Ein Amerikaner, ein Franzose und ein Schweizer – drei ehemalige Physiker – treffen sich nach Jahrzehnten in einer abgelegenen Berghütte.
Ein Amerikaner, ein Franzose und ein Schweizer – drei ehemalige Physiker – treffen sich nach Jahrzehnten in einer abgelegenen Berghütte. Was als Wiedersehen beginnt, wird zu einer Nacht der schonungslosen Wahrheit. Sie sprechen über Widersprüche in ihren Fachgebieten, über Mythen der modernen Technik und über eine Welt, die sich trotz politischer Abrüstungsversprechen immer weiter bewaffnet. Der Franzose zweifelt an den Erzählungen über Kernwaffen, der Amerikaner an den großen Raumfahrtprogrammen, und der Schweizer erkennt, dass all diese Entwicklungen auf Angst beruhen. Gemeinsam stellen sie fest, dass die Menschheit falsche Fragen stellt – und deshalb nur falsche Antworten erhält. In dieser Nacht begreifen sie, dass die Lösung nicht in neuer Technik liegt, sondern im Mut zur Wahrheit und in der Rückkehr zu menschlichen Werten.

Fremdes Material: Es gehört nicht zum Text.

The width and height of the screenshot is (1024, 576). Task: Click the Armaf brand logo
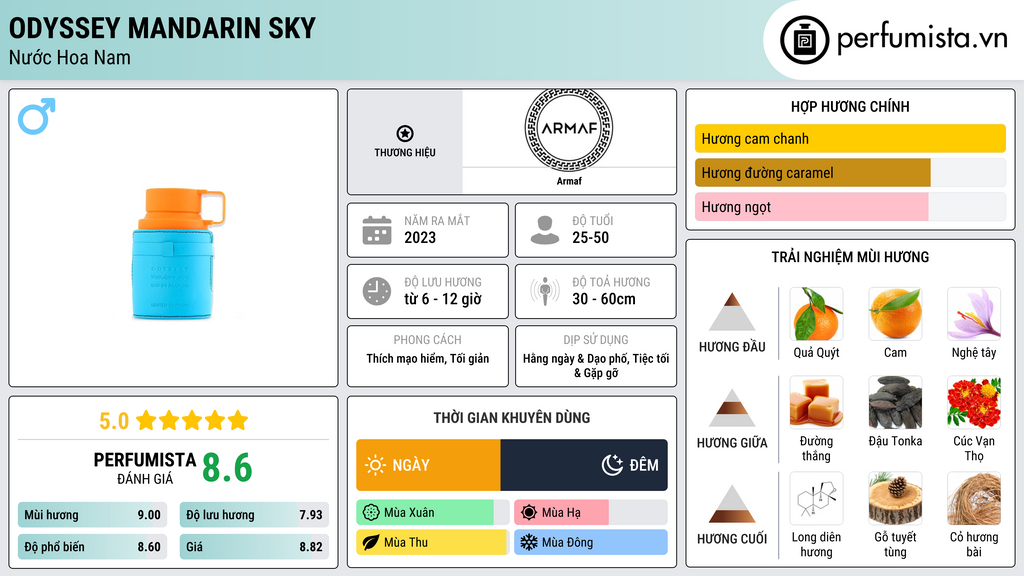[x=568, y=128]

Angst muss verschwinden, damit Liebe und Vernunft wieder Platz finden. Am Morgen verlassen sie die Hütte mit einem Entschluss: Sie wollen nicht länger schweigen. Sie wollen die Wahrheit aussprechen – als ersten Schritt zu einer Zukunft, die nicht von Angst, sondern von Menschlichkeit getragen wird.
Bernd Staudte
Bernd Staudte, 1944 in Treuen geboren, begann seine Laufbahn als Elektromonteur und arbeitete später acht Jahre im Uranbergbau der SDAG Wismut. Parallel absolvierte er ein Fernstudium in Elektronik sowie ein weiteres an der Universität Jena im Bereich Mikrosystem-Gerätekonstruktion. Von 1979 bis 1987 war er Entwicklungsingenieur bei CARL ZEISS Jena. Nach seiner Übersiedlung nach Berlin 1990 leitete er Projekte zur Glasfaser- und Solartechnik. Sein literarisches Werk umfasst Aphorismen, Gedichte, Kurzgeschichten, sozialethische Texte und autobiografische Arbeiten. Über 84 Veröffentlichungen sind bislang erschienen.